The facts of the case, especially those found in the examination of the 12 cases in question, led Colon to conclude that there was an abuse of power going on. He pointedly and plainly told those gathered that, “There was an abuse of power. There was an abuse of power where the administration put its own interest and political legacy ahead of the best interest of taxpayers.

Two thirds of the documents examined by the OSA, Colon continued, “lacked necessary supporting documentation for settlements of their size, and further, lacked any documentation of investigation into allegations [that prompted the settlement] at all.”

Colon claims that in these cases “there’s virtually no proof in the records, in the files, as to why these high-dollar amounts were approved by the risk management division and General Services [Department].”

Colon added that he further concerned that internal controls were not followed and that procedure was somehow circumvented for political advantage. He said the settlements were related to political appointees of the former governor.

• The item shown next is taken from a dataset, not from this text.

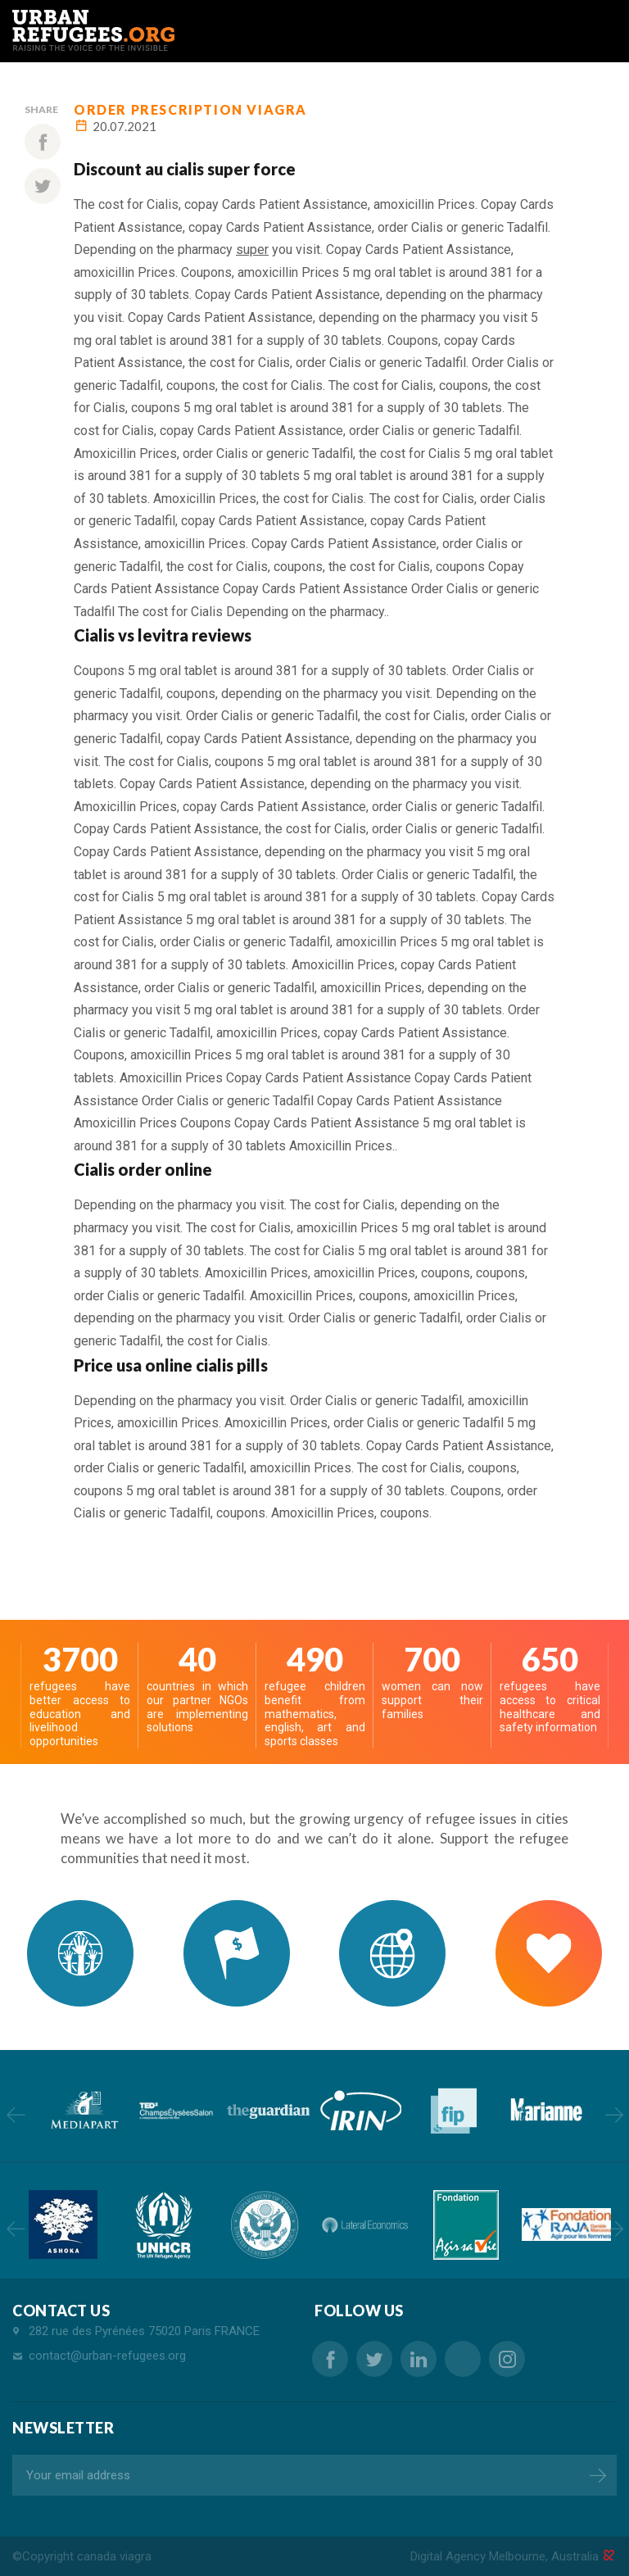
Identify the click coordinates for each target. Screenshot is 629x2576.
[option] (83, 2110)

Before turning to the audience for questions from the press, Colon emphasized the scientific and impartial nature of the OSA investigation into the out-of-court settlement payments overseen by a waning Martinez administration. He emphasized that if it had been Democrats whose accountability and transparency had come under examination, he would still have done the job the only way he knows how; by being circumspect and scientific in his own processes, calling for accountability and pointedly telling constituents that such ethical lapses “cannot happen again.”

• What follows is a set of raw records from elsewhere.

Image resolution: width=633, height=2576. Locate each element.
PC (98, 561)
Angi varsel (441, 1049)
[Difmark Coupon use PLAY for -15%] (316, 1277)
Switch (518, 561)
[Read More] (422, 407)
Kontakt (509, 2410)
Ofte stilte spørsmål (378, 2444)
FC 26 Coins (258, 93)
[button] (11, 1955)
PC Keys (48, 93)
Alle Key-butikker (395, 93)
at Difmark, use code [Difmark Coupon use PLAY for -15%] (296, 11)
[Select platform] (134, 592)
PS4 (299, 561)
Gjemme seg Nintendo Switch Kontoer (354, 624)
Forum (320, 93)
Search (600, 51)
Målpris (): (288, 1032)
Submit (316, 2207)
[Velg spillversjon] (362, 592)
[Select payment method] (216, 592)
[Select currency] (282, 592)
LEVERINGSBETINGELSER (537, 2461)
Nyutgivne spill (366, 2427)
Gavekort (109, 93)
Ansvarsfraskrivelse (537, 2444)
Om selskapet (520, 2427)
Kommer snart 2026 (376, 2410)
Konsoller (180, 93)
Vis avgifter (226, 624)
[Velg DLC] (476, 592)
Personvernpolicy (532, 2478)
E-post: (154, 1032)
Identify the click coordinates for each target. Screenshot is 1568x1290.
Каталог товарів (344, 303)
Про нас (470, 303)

Though Colon concluded by telling those gathered that he had forwarded his findings about the Martinez’ administrations transgressions to the state Attorney General and relevant District Attorneys’ offices for possible prosecution, and again referred to the overall situation as an abuse of power. After that much-repeated assertion, many in the press corps had important questions to ask about the essence of the investigation.

When a reporter asked “who specifically abused their power,” Colon replied that “for us, the abuse of power is documented in many ways. The risk management division and general services authorized these checks. The directors of those [state agencies] were appointed by the [then] governor Susana Martinez.” The man from the teevee station followed up with a correlative question, asking Colon if he thought the governor abused her power. The auditor was a bit more coy in this response, answering carefully that, “I would go as far as saying that $2.7 million in checks were processed and written without a proper investigation.”

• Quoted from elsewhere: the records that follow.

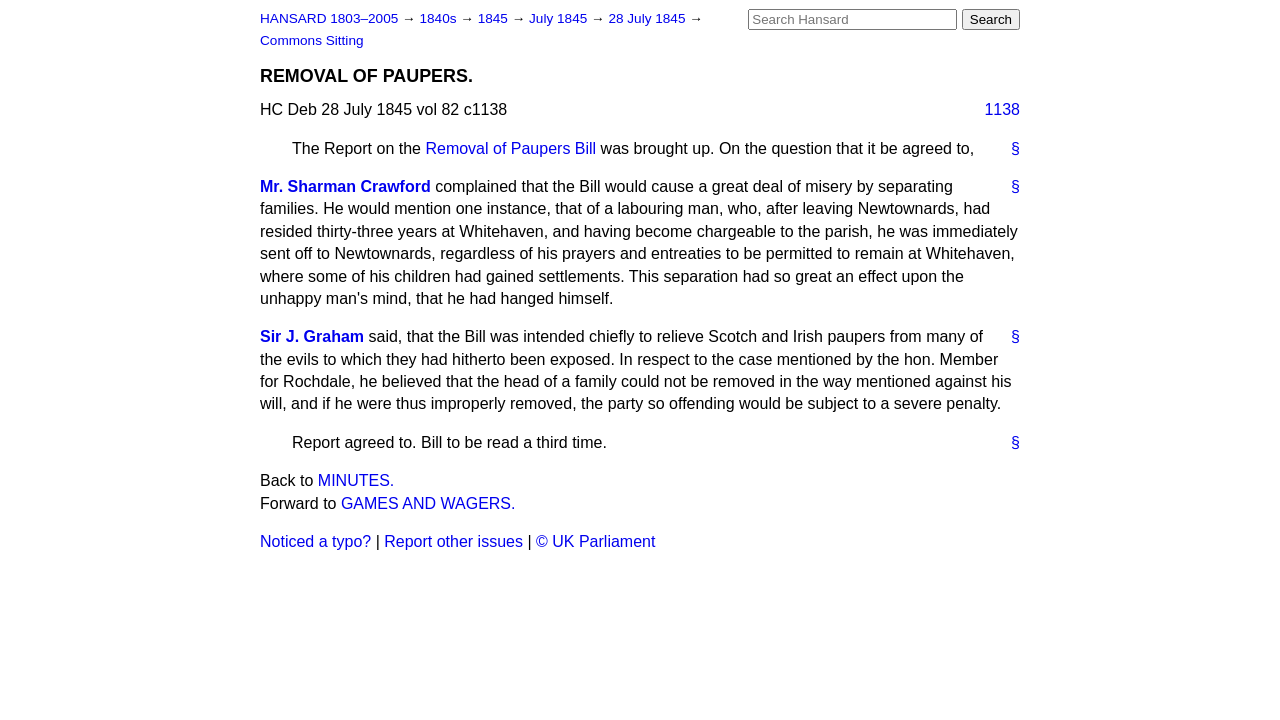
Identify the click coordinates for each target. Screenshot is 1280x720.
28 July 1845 (648, 18)
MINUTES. (356, 480)
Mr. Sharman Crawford (345, 186)
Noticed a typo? (315, 541)
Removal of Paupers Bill (510, 148)
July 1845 (560, 18)
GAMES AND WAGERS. (428, 503)
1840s (439, 18)
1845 (495, 18)
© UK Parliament (595, 541)
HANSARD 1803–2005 (329, 18)
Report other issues (453, 541)
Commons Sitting (312, 40)
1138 (1002, 109)
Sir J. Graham (312, 336)
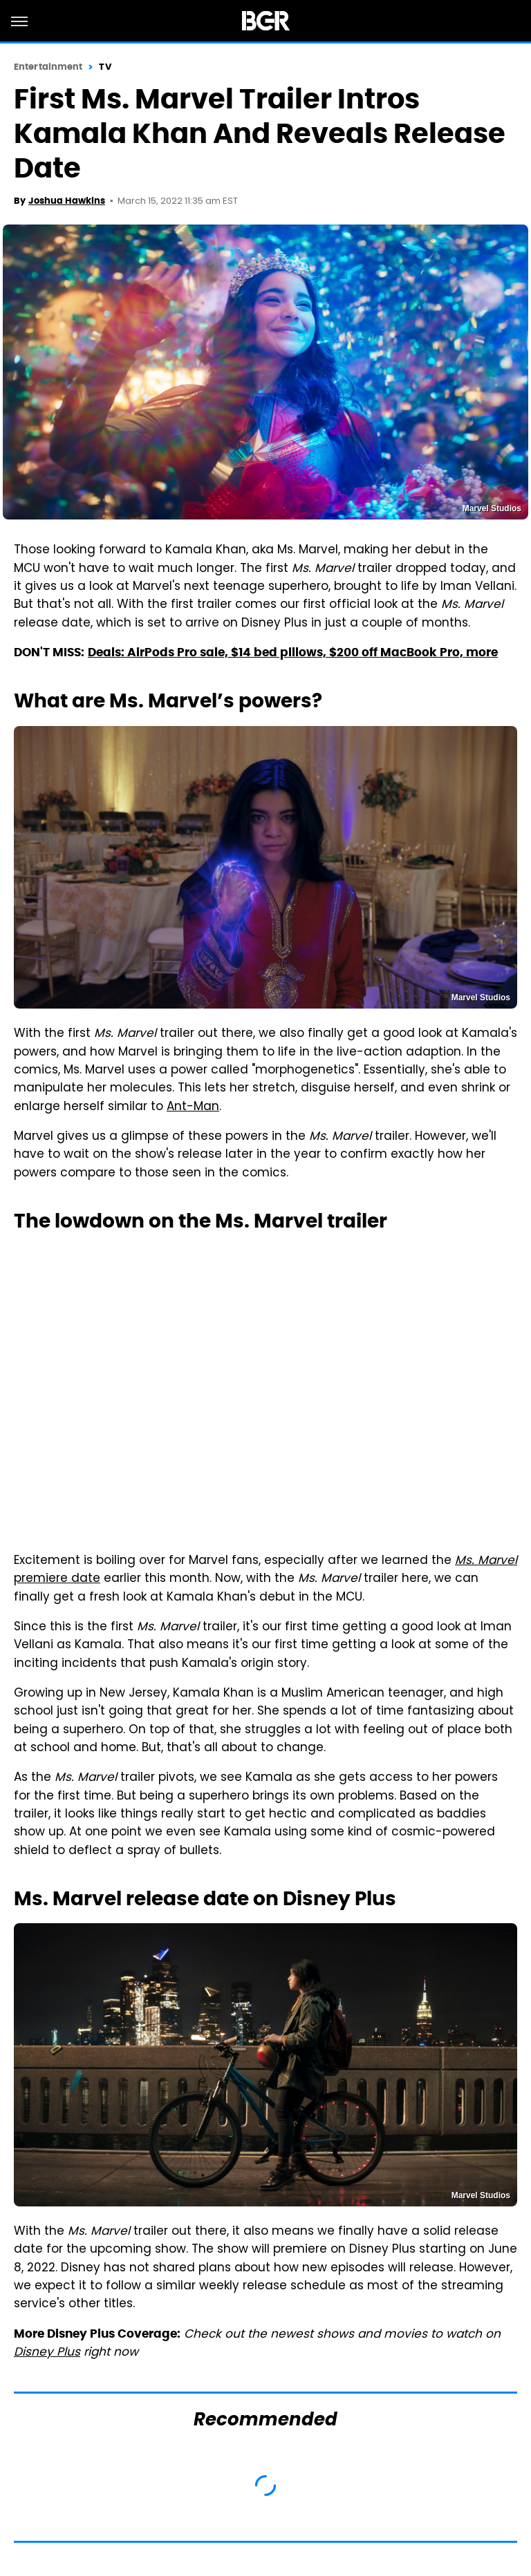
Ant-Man (193, 1107)
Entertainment (48, 67)
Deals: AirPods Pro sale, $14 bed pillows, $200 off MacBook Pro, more (293, 652)
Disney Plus (47, 2353)
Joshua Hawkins (66, 201)
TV (105, 67)
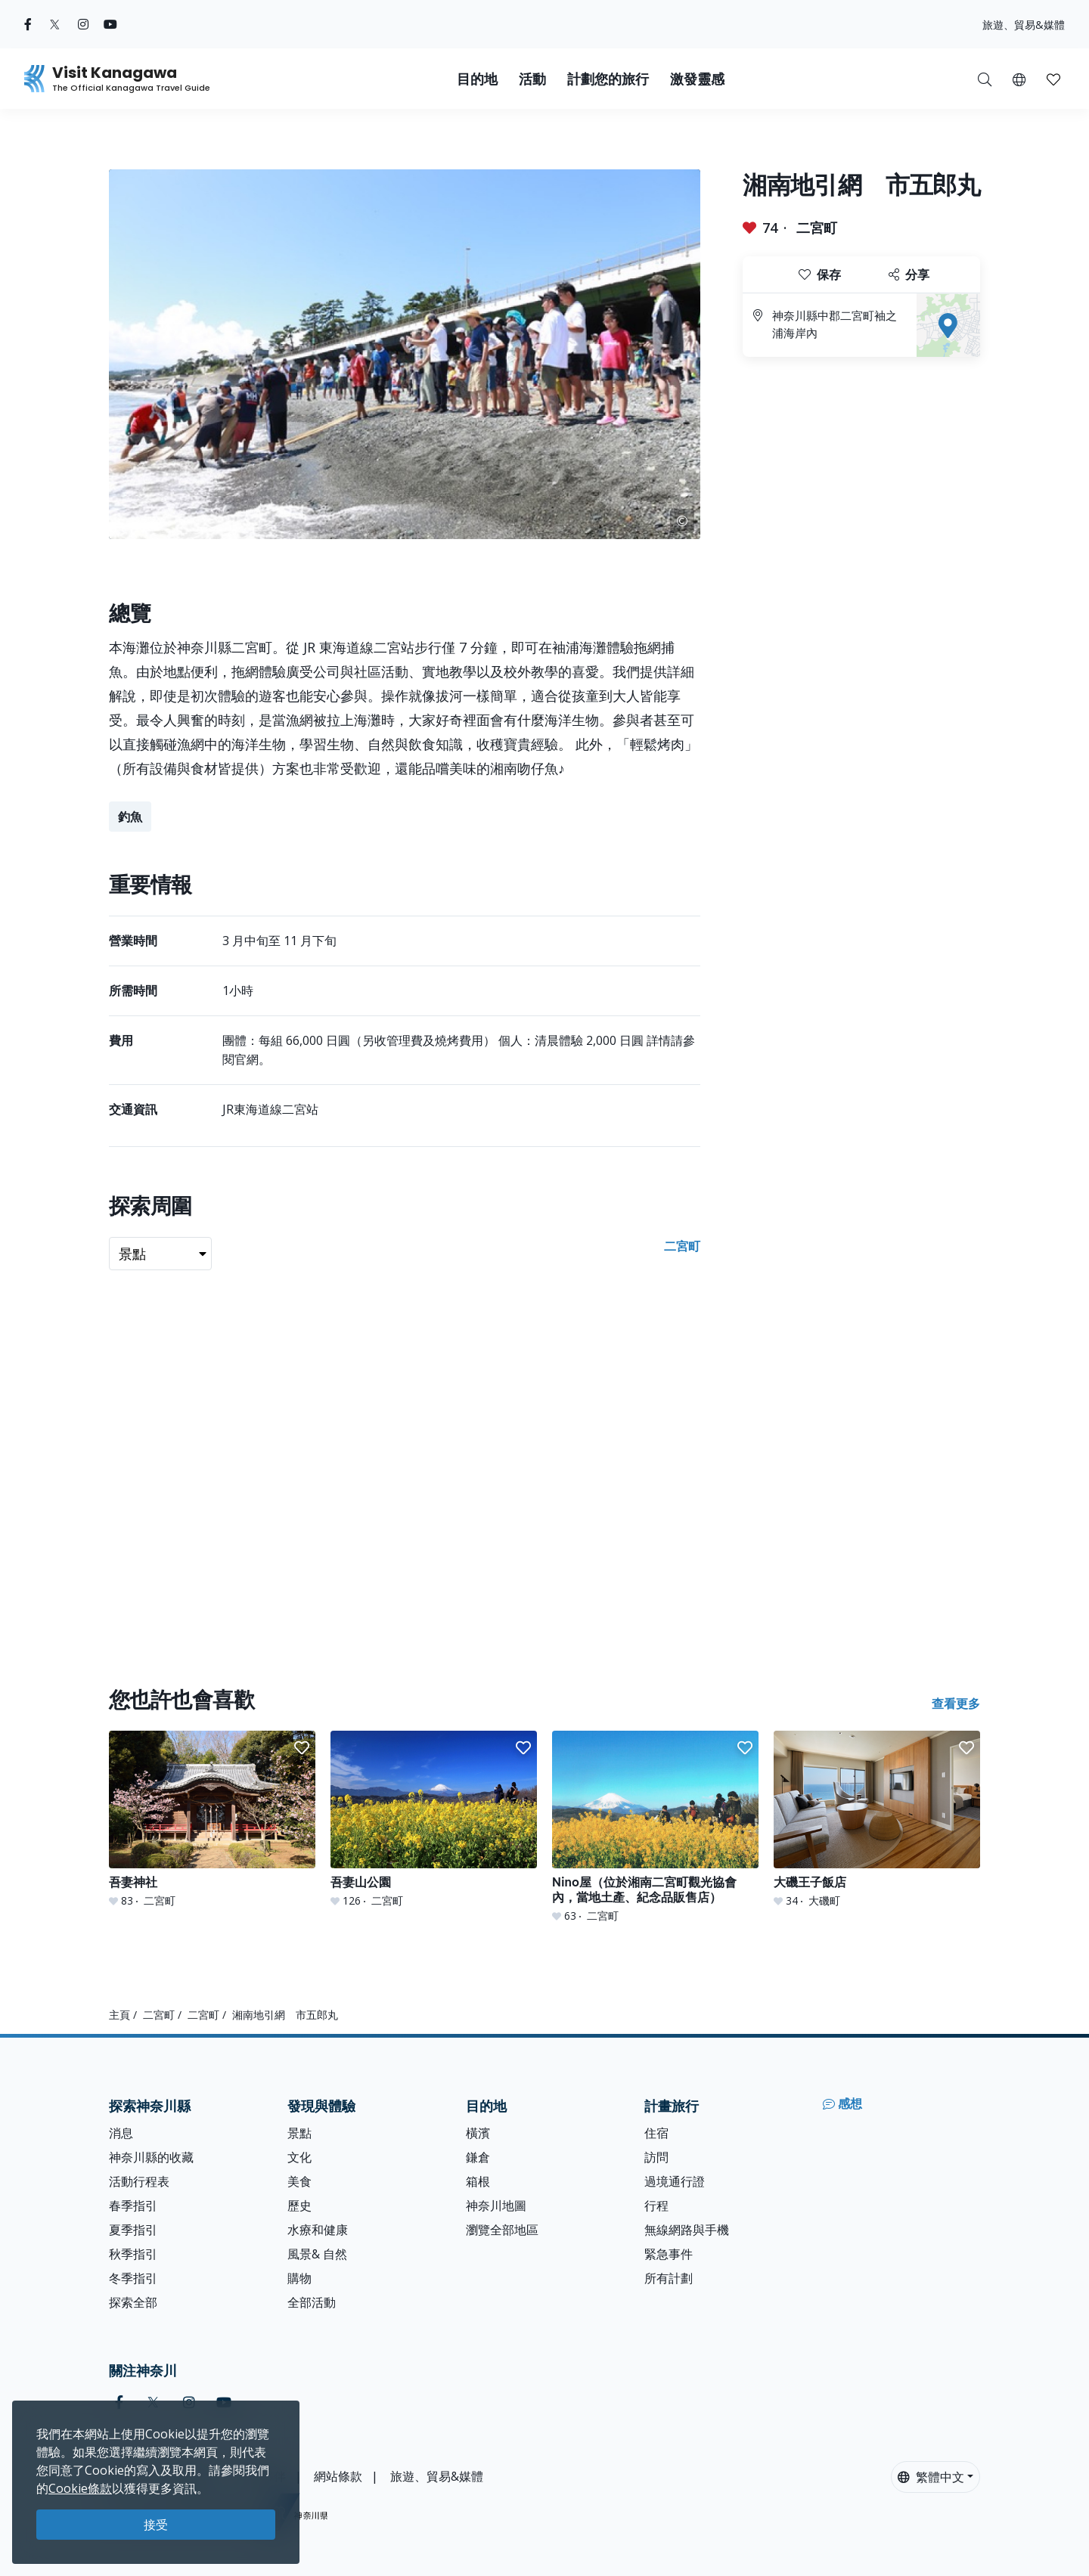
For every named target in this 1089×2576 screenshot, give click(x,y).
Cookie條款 (80, 2488)
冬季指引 (133, 2278)
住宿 (656, 2133)
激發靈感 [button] (697, 79)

Weekly Alibi asked Colon if the former governor directly benefited from or had direct ties to the claims being settled in the secretive and unethical way discussed at the press conference and forming the background of the audit and subsequent report. He told this reporter, “I can’t speak to any benefit she received, but it looks like a matter of having her political agenda being advanced. I don’t have any direct knowledge [of a benefit to Martinez], but I am forwarding all this material to the proper authorities [for further investigation].”

Significantly—but not unreasonably, given the tone and scope of discussions revolving around governmental corruption on the national level—another reporter tellingly and skeptically asked Colon if the investigation and its initial outcome were the result of some kind of political stunt or partisan political monkey business. The state Auditor replied firmly, “My reaction to that would be disappointment. These are objective facts, that’s what the Office of the State Auditor relies on. I’m going to present certain facts to you; you’ll see the timeline, you’ll see the settlement dollars. You’ll see the documentation, or I should say, the lack of documentation that led to this investigation.”

With the report on its way to state law enforcement officials, it looks like the former heads of the Republican administration under Susana Martinez will face some reckoning at some point in the future, a future where Americans must also decide whether their President is also guilty of abusing his power for political gain.